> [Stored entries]
Start of Block

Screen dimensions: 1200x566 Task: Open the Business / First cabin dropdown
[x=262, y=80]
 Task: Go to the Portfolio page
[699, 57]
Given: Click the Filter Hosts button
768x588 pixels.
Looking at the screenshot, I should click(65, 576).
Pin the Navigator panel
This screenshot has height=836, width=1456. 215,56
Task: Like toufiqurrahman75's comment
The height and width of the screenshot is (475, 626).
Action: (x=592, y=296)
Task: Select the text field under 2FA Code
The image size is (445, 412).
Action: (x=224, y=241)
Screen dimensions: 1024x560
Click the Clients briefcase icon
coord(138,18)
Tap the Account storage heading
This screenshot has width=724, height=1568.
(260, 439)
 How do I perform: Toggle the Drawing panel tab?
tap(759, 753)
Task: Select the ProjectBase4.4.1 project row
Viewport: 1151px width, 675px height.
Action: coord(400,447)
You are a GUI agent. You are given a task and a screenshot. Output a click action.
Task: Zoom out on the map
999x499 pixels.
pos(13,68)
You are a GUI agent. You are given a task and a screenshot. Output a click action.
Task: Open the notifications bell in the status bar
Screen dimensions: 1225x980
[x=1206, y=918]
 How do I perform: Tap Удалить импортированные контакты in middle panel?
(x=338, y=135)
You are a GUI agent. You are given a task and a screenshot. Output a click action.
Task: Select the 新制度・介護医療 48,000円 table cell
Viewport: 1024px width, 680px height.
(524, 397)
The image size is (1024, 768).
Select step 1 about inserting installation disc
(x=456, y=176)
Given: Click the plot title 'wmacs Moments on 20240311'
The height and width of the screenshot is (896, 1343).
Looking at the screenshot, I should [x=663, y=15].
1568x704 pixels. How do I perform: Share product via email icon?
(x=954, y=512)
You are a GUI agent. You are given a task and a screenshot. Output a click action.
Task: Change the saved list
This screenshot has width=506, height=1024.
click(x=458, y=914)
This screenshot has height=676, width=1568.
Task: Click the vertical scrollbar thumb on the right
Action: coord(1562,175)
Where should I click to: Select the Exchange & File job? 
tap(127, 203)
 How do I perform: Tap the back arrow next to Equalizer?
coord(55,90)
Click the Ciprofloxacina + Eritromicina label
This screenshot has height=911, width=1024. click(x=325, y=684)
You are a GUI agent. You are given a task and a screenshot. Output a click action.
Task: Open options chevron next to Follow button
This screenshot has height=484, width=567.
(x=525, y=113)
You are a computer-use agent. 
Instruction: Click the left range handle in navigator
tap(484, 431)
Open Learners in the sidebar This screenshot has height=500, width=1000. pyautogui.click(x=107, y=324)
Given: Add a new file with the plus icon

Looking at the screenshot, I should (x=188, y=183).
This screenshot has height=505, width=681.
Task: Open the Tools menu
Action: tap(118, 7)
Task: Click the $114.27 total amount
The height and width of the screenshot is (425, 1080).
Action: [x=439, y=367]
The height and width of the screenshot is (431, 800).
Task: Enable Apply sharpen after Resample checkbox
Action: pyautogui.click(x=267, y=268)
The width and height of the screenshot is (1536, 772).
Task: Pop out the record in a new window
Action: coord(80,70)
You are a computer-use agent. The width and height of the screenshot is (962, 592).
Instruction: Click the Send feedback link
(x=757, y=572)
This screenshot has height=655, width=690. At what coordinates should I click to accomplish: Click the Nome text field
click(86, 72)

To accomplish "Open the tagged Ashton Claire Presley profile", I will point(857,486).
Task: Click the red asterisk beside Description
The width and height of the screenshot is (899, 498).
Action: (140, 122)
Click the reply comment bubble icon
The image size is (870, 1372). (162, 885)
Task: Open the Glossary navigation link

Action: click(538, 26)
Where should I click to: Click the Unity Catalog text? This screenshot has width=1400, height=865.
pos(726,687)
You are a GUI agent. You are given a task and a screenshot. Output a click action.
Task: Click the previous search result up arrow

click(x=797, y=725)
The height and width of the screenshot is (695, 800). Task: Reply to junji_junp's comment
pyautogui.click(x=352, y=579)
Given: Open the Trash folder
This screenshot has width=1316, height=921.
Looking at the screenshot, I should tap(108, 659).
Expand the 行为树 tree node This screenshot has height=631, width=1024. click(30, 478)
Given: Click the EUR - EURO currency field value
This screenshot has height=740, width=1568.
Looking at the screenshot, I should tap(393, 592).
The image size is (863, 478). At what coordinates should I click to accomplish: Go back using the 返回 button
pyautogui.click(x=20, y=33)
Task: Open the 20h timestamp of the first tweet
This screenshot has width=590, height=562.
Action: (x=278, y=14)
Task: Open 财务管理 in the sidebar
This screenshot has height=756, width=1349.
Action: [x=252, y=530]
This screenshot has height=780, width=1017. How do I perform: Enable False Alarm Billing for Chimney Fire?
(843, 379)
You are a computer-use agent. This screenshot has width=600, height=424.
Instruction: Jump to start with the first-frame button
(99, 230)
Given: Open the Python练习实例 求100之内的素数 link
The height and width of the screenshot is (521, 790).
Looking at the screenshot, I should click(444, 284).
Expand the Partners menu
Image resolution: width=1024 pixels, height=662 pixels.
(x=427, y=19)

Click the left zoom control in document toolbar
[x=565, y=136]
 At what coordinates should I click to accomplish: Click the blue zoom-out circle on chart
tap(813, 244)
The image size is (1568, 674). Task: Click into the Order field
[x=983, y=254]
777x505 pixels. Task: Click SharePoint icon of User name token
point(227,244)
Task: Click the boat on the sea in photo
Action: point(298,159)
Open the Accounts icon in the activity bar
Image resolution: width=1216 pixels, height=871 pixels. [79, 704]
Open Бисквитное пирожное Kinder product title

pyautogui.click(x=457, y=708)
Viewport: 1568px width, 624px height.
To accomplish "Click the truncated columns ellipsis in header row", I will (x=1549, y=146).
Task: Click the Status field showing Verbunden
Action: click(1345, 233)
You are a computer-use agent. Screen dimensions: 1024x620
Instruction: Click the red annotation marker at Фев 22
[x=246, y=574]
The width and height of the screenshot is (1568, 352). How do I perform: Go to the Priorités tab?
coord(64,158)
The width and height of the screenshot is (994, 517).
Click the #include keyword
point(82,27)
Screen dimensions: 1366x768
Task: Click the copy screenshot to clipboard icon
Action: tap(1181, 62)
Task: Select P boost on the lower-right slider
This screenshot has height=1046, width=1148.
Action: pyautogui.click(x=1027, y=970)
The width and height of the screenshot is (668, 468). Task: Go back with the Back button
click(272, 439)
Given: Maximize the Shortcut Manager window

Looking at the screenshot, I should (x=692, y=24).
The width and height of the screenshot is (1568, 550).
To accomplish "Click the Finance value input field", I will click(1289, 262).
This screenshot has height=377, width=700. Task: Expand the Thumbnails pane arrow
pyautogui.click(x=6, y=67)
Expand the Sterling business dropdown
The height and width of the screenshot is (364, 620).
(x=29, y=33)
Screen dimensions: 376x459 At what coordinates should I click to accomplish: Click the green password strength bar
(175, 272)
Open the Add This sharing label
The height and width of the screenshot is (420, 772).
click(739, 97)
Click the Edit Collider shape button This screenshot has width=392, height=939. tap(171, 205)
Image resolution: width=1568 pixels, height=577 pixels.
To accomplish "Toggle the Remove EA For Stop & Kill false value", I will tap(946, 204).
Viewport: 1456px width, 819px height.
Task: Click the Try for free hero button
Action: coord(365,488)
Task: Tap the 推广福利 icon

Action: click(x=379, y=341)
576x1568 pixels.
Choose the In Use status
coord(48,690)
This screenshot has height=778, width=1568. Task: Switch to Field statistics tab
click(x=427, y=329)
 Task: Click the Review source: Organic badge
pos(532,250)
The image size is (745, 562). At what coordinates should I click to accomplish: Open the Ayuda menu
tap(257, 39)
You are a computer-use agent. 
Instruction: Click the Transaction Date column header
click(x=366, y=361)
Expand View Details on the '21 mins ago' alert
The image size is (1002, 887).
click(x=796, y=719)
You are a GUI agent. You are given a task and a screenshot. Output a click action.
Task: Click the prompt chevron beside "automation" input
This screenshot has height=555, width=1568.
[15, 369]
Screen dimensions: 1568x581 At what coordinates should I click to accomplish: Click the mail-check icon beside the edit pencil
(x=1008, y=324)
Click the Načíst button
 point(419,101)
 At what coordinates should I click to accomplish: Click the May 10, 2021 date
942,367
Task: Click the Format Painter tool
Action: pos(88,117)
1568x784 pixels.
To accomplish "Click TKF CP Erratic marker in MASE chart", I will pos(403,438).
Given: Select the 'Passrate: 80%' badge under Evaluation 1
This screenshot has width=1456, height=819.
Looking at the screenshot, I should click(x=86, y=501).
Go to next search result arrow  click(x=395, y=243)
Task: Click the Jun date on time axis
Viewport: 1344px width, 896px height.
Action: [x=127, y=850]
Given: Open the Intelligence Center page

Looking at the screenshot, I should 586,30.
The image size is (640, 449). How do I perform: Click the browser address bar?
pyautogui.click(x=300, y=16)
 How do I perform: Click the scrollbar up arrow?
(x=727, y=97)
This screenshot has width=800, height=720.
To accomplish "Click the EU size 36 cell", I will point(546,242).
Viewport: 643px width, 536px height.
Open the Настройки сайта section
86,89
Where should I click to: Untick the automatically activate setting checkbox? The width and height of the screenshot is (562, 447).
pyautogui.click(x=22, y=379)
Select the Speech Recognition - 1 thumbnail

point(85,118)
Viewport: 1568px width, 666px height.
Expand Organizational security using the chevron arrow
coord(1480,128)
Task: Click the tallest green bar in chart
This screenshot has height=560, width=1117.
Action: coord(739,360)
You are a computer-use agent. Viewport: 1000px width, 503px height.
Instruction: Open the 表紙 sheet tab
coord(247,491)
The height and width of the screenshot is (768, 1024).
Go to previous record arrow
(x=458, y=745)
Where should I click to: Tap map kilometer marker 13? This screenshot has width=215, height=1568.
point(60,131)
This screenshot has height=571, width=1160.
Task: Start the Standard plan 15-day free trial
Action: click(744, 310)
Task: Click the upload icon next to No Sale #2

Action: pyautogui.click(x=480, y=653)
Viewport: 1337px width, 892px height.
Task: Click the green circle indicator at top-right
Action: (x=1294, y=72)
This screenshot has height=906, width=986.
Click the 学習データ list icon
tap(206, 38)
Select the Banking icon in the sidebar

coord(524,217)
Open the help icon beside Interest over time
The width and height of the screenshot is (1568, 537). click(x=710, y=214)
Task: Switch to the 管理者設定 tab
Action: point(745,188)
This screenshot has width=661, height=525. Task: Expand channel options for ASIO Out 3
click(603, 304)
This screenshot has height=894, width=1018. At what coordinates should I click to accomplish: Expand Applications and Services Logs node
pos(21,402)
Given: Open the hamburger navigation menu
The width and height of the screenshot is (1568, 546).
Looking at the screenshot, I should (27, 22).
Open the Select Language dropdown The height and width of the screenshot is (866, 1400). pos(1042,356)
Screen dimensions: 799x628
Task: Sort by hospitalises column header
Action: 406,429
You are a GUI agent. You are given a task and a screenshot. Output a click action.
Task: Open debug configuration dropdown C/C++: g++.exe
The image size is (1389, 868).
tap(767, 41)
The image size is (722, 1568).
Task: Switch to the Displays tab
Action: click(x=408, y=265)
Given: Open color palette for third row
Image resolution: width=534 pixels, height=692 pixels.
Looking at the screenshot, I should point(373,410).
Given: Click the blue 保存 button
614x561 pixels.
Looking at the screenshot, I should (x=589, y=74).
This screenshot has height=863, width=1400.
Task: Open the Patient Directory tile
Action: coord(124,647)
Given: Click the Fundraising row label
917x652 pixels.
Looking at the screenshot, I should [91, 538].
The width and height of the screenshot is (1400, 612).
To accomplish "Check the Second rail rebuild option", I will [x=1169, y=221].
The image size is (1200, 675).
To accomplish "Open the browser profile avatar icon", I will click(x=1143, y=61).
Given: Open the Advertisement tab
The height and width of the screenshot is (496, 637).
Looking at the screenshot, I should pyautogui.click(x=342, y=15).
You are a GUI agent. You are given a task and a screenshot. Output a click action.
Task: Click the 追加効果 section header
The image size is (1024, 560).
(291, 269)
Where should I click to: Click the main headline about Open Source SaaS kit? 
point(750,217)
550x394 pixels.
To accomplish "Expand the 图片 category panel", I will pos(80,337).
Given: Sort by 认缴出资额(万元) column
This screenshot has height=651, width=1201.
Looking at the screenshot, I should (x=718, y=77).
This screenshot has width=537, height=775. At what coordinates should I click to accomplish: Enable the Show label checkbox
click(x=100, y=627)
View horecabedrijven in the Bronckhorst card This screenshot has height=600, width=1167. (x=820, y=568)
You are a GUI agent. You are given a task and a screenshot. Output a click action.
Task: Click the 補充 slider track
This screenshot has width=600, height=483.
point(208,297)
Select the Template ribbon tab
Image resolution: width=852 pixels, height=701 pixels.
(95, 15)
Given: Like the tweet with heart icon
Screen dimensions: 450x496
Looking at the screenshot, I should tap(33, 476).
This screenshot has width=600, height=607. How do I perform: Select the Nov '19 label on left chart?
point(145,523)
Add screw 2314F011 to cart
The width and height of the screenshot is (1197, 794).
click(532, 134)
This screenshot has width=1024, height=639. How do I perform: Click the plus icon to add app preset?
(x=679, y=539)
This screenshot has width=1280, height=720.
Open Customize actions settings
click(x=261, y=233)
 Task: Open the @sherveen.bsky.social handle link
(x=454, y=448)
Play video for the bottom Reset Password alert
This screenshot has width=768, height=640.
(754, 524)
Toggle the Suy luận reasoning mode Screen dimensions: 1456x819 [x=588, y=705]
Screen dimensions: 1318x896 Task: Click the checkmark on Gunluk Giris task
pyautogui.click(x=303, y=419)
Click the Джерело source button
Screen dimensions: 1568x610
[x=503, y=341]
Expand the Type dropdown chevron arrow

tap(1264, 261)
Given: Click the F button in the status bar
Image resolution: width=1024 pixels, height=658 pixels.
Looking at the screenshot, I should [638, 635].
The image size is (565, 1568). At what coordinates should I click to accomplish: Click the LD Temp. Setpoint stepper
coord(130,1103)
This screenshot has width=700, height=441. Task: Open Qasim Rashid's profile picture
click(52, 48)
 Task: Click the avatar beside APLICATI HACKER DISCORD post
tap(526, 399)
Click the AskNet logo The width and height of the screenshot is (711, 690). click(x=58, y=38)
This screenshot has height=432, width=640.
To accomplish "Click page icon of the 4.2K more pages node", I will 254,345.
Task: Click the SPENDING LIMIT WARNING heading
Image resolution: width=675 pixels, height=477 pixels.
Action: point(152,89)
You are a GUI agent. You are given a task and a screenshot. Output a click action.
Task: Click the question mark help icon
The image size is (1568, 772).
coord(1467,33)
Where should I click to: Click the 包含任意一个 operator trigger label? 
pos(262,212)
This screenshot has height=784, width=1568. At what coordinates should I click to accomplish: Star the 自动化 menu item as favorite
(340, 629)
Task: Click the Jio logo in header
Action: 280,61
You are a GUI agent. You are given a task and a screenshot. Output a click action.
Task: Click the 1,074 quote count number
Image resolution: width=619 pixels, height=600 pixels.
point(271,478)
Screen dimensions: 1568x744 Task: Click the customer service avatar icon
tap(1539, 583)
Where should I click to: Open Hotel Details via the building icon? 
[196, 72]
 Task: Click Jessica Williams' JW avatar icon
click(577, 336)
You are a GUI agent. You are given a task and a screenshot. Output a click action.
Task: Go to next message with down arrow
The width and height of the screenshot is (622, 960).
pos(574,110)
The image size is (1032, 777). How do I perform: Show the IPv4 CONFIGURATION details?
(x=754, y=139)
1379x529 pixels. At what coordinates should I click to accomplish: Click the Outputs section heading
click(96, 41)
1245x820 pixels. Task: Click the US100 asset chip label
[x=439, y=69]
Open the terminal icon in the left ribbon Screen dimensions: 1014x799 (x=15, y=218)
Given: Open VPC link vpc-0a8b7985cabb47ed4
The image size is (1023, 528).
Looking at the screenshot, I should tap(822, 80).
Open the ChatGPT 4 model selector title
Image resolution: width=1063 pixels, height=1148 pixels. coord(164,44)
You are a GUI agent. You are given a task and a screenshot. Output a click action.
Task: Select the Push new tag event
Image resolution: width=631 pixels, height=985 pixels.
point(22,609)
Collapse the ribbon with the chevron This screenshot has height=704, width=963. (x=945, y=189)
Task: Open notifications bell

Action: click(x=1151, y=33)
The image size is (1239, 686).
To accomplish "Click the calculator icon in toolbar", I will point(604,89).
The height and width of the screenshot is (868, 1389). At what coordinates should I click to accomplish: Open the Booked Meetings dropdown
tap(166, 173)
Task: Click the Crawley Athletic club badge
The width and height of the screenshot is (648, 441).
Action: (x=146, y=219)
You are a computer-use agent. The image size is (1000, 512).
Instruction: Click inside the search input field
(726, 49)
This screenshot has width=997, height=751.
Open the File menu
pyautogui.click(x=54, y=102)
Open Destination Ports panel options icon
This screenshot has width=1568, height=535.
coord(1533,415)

End of Block

> [THE TASK] In the records above, the line with "Open the Accounts icon in the activity bar" marks the start and the line with "Task: Select P" marks the end; copy that stretch exactly, both lines included, and nothing else.

> [YOUR RESPONSE]
Open the Accounts icon in the activity bar
Image resolution: width=1216 pixels, height=871 pixels. [79, 704]
Open Бисквитное пирожное Kinder product title

pyautogui.click(x=457, y=708)
Viewport: 1568px width, 624px height.
To accomplish "Click the truncated columns ellipsis in header row", I will (x=1549, y=146).
Task: Click the Status field showing Verbunden
Action: click(1345, 233)
You are a computer-use agent. Screen dimensions: 1024x620
Instruction: Click the red annotation marker at Фев 22
[x=246, y=574]
The width and height of the screenshot is (1568, 352). How do I perform: Go to the Priorités tab?
coord(64,158)
The width and height of the screenshot is (994, 517).
Click the #include keyword
point(82,27)
Screen dimensions: 1366x768
Task: Click the copy screenshot to clipboard icon
Action: tap(1181, 62)
Task: Select P boost on the lower-right slider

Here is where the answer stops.